Records to process:
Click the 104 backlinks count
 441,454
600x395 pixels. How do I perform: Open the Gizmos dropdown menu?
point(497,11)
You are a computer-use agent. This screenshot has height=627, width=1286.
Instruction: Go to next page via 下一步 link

---

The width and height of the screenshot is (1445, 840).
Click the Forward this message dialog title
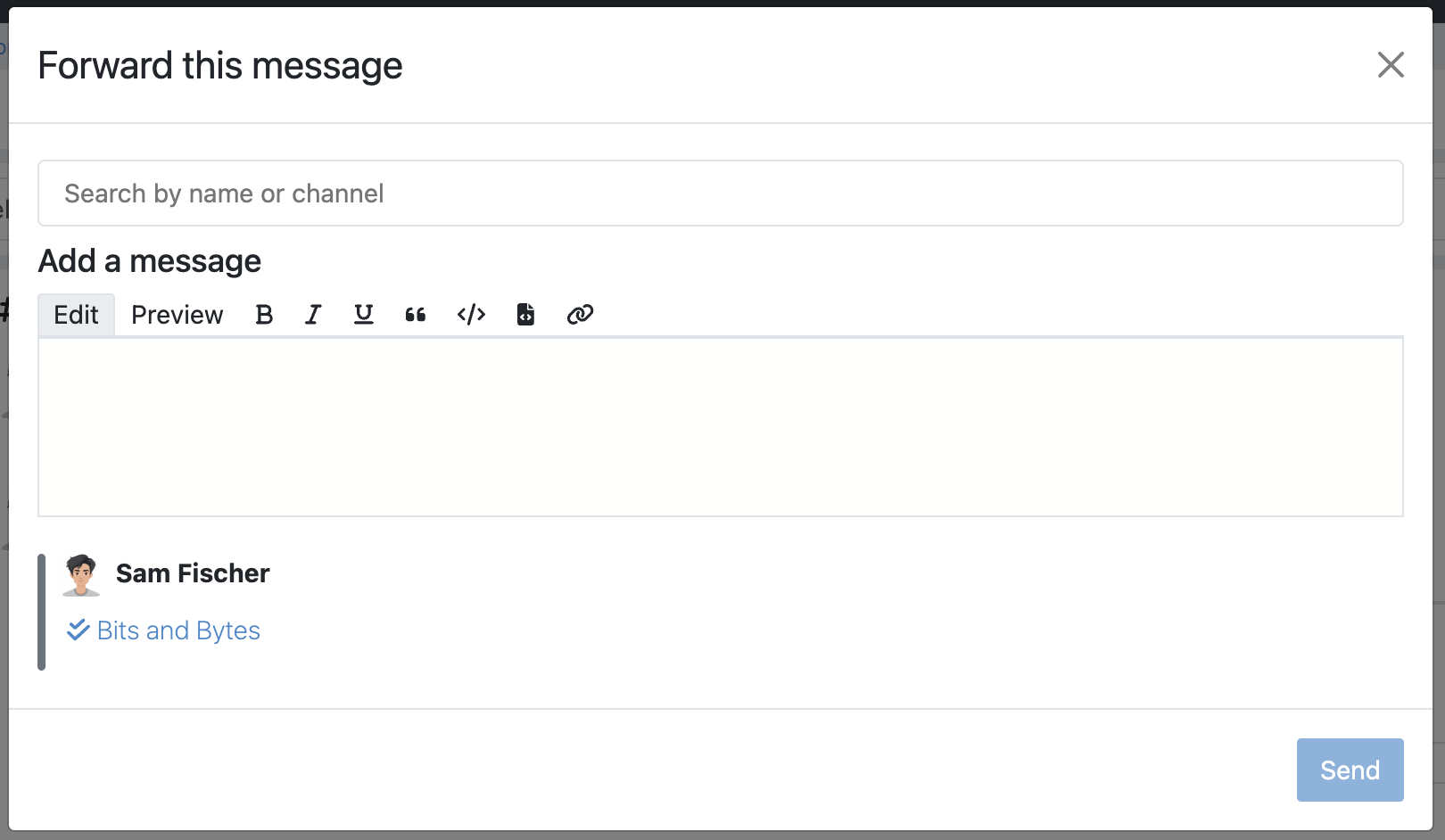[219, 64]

---

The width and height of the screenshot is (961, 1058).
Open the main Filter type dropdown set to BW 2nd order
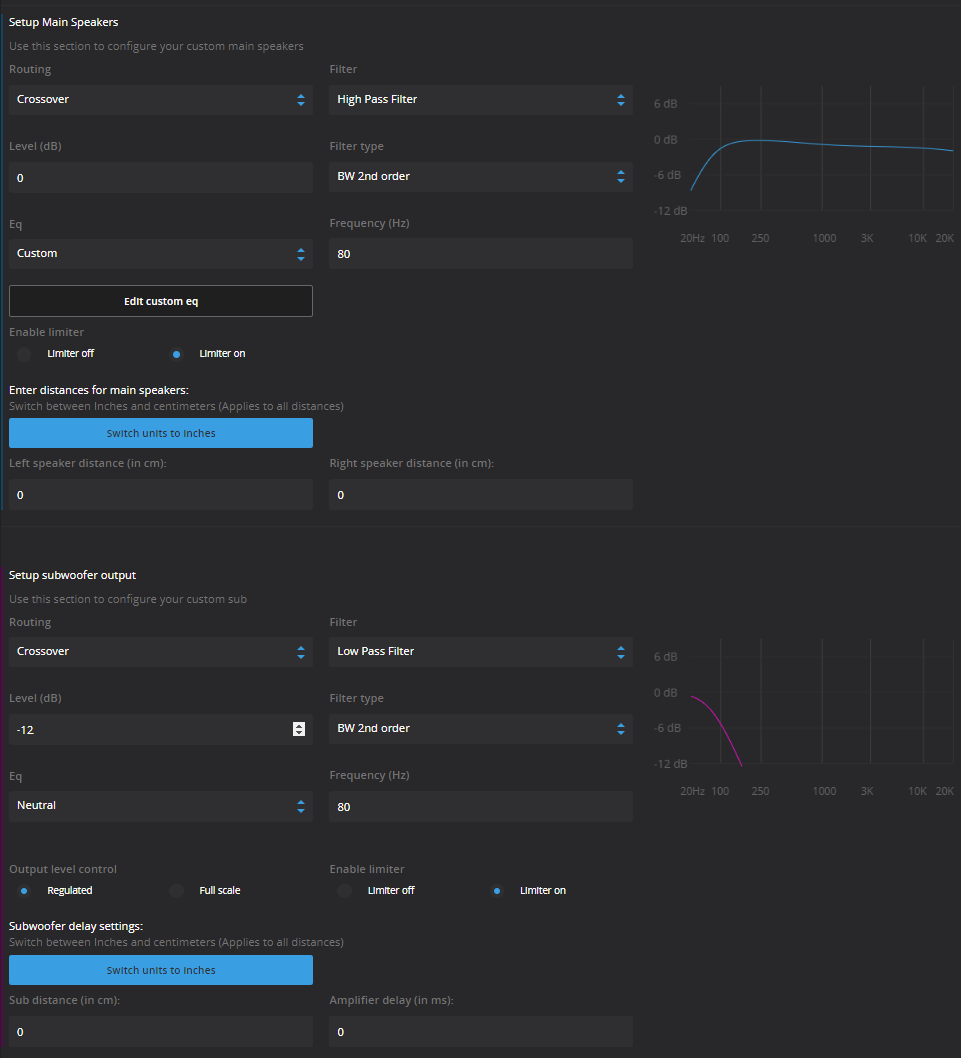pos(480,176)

Work to be completed:
Scan the records above for the lines holding "Click the 104 backlinks count" and "Instruction: Go to next page via 下一步 link". Transcribe those two and every line between them word for word, and no others.

Result for this exercise:
Click the 104 backlinks count
 441,454
600x395 pixels. How do I perform: Open the Gizmos dropdown menu?
point(497,11)
You are a computer-use agent. This screenshot has height=627, width=1286.
Instruction: Go to next page via 下一步 link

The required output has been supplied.